**DO THIS:**
Convert the data below into a JSON list of strings, one string per line, leaving out blank lines.

**DATA TO USE:**
## Start
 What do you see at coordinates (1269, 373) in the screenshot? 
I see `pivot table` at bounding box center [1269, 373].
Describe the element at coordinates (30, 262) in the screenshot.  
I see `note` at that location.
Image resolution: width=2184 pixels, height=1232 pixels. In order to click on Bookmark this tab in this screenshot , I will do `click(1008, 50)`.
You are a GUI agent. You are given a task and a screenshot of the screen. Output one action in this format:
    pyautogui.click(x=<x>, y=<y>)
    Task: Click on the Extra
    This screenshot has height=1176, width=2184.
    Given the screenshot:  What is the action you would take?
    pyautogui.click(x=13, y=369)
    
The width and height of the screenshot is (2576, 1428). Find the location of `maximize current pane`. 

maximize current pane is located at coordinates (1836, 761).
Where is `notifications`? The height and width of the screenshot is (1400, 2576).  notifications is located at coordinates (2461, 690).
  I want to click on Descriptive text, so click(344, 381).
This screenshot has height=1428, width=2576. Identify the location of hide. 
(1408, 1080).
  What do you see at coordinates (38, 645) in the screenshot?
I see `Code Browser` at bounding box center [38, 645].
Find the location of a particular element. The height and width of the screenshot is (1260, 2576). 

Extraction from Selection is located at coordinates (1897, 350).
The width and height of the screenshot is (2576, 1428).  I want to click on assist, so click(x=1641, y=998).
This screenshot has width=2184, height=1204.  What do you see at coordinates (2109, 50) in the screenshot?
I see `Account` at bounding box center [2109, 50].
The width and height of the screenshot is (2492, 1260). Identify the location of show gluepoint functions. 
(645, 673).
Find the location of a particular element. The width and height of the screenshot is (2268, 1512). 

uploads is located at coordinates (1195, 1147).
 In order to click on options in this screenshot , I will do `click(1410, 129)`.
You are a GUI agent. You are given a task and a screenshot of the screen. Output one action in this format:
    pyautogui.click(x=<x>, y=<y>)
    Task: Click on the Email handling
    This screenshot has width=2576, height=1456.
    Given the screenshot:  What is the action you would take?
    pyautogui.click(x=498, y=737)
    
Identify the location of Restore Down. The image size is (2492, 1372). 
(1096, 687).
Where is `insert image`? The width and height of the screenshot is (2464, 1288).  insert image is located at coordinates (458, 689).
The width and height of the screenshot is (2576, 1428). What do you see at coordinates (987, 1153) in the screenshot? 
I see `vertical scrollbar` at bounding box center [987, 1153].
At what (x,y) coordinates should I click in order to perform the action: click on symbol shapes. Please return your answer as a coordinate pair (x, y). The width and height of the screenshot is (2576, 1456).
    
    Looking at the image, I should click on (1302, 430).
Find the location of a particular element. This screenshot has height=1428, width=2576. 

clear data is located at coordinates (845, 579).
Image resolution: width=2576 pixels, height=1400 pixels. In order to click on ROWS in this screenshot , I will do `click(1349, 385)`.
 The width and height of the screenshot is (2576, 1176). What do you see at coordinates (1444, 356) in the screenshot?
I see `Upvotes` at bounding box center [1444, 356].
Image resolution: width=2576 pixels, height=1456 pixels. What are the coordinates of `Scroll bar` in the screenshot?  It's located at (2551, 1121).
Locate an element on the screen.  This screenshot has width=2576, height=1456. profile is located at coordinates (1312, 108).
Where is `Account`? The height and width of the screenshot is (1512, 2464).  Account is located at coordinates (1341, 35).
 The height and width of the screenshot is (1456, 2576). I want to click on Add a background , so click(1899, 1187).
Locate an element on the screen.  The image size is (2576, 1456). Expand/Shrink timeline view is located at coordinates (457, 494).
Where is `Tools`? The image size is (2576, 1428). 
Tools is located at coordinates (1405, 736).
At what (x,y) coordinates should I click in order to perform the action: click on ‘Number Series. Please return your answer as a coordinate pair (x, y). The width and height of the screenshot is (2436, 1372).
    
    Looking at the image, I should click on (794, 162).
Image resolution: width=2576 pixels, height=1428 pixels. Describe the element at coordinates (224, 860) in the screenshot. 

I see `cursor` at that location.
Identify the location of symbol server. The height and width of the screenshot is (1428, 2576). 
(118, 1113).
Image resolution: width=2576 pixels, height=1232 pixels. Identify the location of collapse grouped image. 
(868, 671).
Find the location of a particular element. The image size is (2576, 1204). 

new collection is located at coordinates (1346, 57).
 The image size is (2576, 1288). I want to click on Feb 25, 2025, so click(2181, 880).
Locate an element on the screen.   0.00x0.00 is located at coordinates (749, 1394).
## End
**THE RESULT:**
[
  " What do you see at coordinates (1269, 373) in the screenshot? ",
  "I see `pivot table` at bounding box center [1269, 373].",
  "Describe the element at coordinates (30, 262) in the screenshot.  ",
  "I see `note` at that location.",
  "Image resolution: width=2184 pixels, height=1232 pixels. In order to click on Bookmark this tab in this screenshot , I will do `click(1008, 50)`.",
  "You are a GUI agent. You are given a task and a screenshot of the screen. Output one action in this format:",
  "    pyautogui.click(x=<x>, y=<y>)",
  "    Task: Click on the Extra",
  "    This screenshot has height=1176, width=2184.",
  "    Given the screenshot:  What is the action you would take?",
  "    pyautogui.click(x=13, y=369)",
  "The width and height of the screenshot is (2576, 1428). Find the location of `maximize current pane`. ",
  "maximize current pane is located at coordinates (1836, 761).",
  "Where is `notifications`? The height and width of the screenshot is (1400, 2576).  notifications is located at coordinates (2461, 690).",
  "  I want to click on Descriptive text, so click(344, 381).",
  "This screenshot has height=1428, width=2576. Identify the location of hide. ",
  "(1408, 1080).",
  "  What do you see at coordinates (38, 645) in the screenshot?",
  "I see `Code Browser` at bounding box center [38, 645].",
  "Find the location of a particular element. The height and width of the screenshot is (1260, 2576). ",
  "Extraction from Selection is located at coordinates (1897, 350).",
  "The width and height of the screenshot is (2576, 1428).  I want to click on assist, so click(x=1641, y=998).",
  "This screenshot has width=2184, height=1204.  What do you see at coordinates (2109, 50) in the screenshot?",
  "I see `Account` at bounding box center [2109, 50].",
  "The width and height of the screenshot is (2492, 1260). Identify the location of show gluepoint functions. ",
  "(645, 673).",
  "Find the location of a particular element. The width and height of the screenshot is (2268, 1512). ",
  "uploads is located at coordinates (1195, 1147).",
  " In order to click on options in this screenshot , I will do `click(1410, 129)`.",
  "You are a GUI agent. You are given a task and a screenshot of the screen. Output one action in this format:",
  "    pyautogui.click(x=<x>, y=<y>)",
  "    Task: Click on the Email handling",
  "    This screenshot has width=2576, height=1456.",
  "    Given the screenshot:  What is the action you would take?",
  "    pyautogui.click(x=498, y=737)",
  "Identify the location of Restore Down. The image size is (2492, 1372). ",
  "(1096, 687).",
  "Where is `insert image`? The width and height of the screenshot is (2464, 1288).  insert image is located at coordinates (458, 689).",
  "The width and height of the screenshot is (2576, 1428). What do you see at coordinates (987, 1153) in the screenshot? ",
  "I see `vertical scrollbar` at bounding box center [987, 1153].",
  "At what (x,y) coordinates should I click in order to perform the action: click on symbol shapes. Please return your answer as a coordinate pair (x, y). The width and height of the screenshot is (2576, 1456).",
  "    Looking at the image, I should click on (1302, 430).",
  "Find the location of a particular element. This screenshot has height=1428, width=2576. ",
  "clear data is located at coordinates (845, 579).",
  "Image resolution: width=2576 pixels, height=1400 pixels. In order to click on ROWS in this screenshot , I will do `click(1349, 385)`.",
  " The width and height of the screenshot is (2576, 1176). What do you see at coordinates (1444, 356) in the screenshot?",
  "I see `Upvotes` at bounding box center [1444, 356].",
  "Image resolution: width=2576 pixels, height=1456 pixels. What are the coordinates of `Scroll bar` in the screenshot?  It's located at (2551, 1121).",
  "Locate an element on the screen.  This screenshot has width=2576, height=1456. profile is located at coordinates (1312, 108).",
  "Where is `Account`? The height and width of the screenshot is (1512, 2464).  Account is located at coordinates (1341, 35).",
  " The height and width of the screenshot is (1456, 2576). I want to click on Add a background , so click(1899, 1187).",
  "Locate an element on the screen.  The image size is (2576, 1456). Expand/Shrink timeline view is located at coordinates (457, 494).",
  "Where is `Tools`? The image size is (2576, 1428). ",
  "Tools is located at coordinates (1405, 736).",
  "At what (x,y) coordinates should I click in order to perform the action: click on ‘Number Series. Please return your answer as a coordinate pair (x, y). The width and height of the screenshot is (2436, 1372).",
  "    Looking at the image, I should click on (794, 162).",
  "Image resolution: width=2576 pixels, height=1428 pixels. Describe the element at coordinates (224, 860) in the screenshot. ",
  "I see `cursor` at that location.",
  "Identify the location of symbol server. The height and width of the screenshot is (1428, 2576). ",
  "(118, 1113).",
  "Image resolution: width=2576 pixels, height=1232 pixels. Identify the location of collapse grouped image. ",
  "(868, 671).",
  "Find the location of a particular element. The image size is (2576, 1204). ",
  "new collection is located at coordinates (1346, 57).",
  " The image size is (2576, 1288). I want to click on Feb 25, 2025, so click(2181, 880).",
  "Locate an element on the screen.   0.00x0.00 is located at coordinates (749, 1394)."
]